Mieux placéEs que quiconque
Le Strass se veut ainsi un outil d’auto-organisation, par et pour les travailleurSEs du sexe, c’est-à-dire les putes (de rue, sur Internet, etc.) et plus largement les acteurs/trices porno, masseurSEs érotiques, hôtesses, dominatrices, opérateurs/trices de téléphone ou webcam rose, etc.
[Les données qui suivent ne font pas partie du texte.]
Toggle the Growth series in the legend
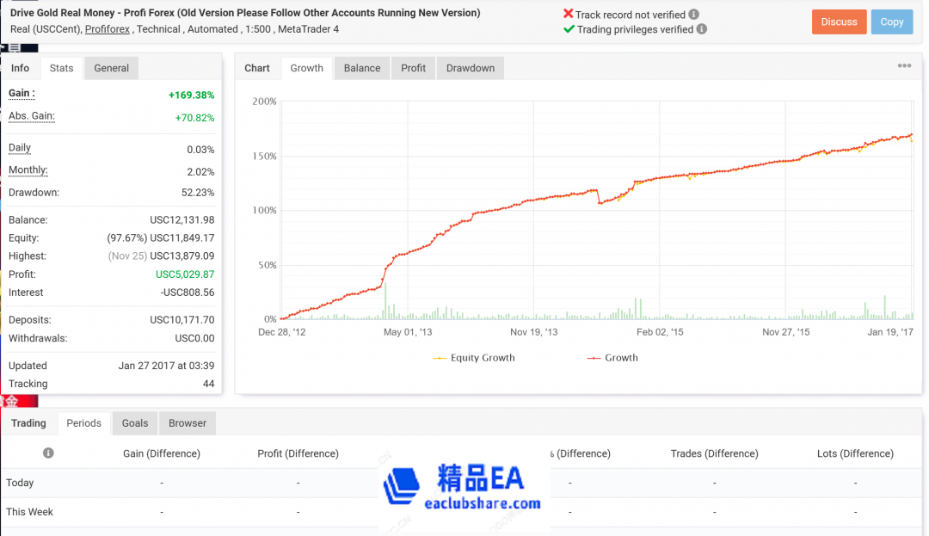pyautogui.click(x=611, y=357)
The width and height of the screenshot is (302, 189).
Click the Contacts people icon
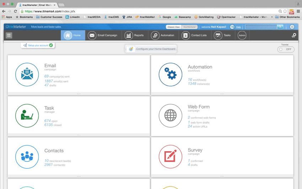pyautogui.click(x=27, y=157)
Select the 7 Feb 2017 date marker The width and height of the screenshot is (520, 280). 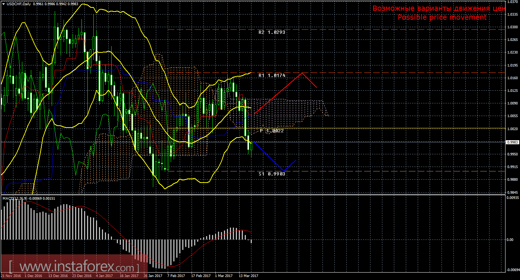pos(176,276)
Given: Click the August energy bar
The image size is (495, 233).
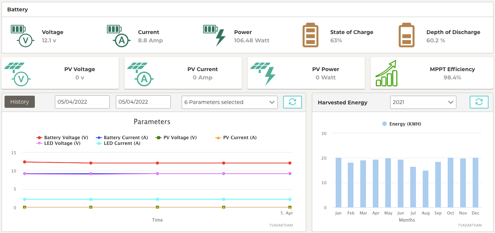Looking at the screenshot, I should point(426,189).
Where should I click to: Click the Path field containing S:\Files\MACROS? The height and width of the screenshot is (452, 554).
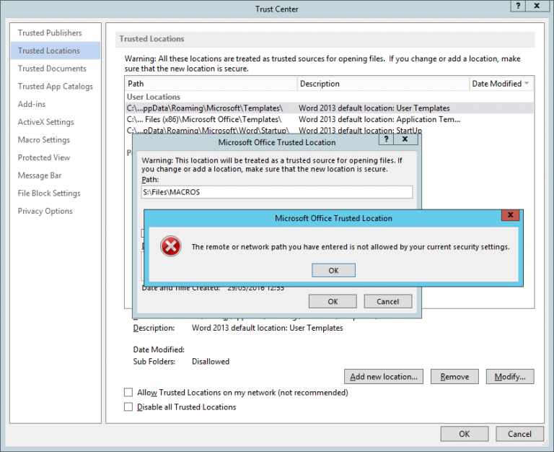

La notion d’autogestion est essentielle à nos yeux : depuis toujours, les réflexions sur la prostitution n’ont été portées dans l’espace public et politique que par des expertEs de toutes sortes (psychologues, sociologues, professionnelLEs de la « réinsertion »…) prétendant toujours savoir mieux que nous ce qui est bon pour nous.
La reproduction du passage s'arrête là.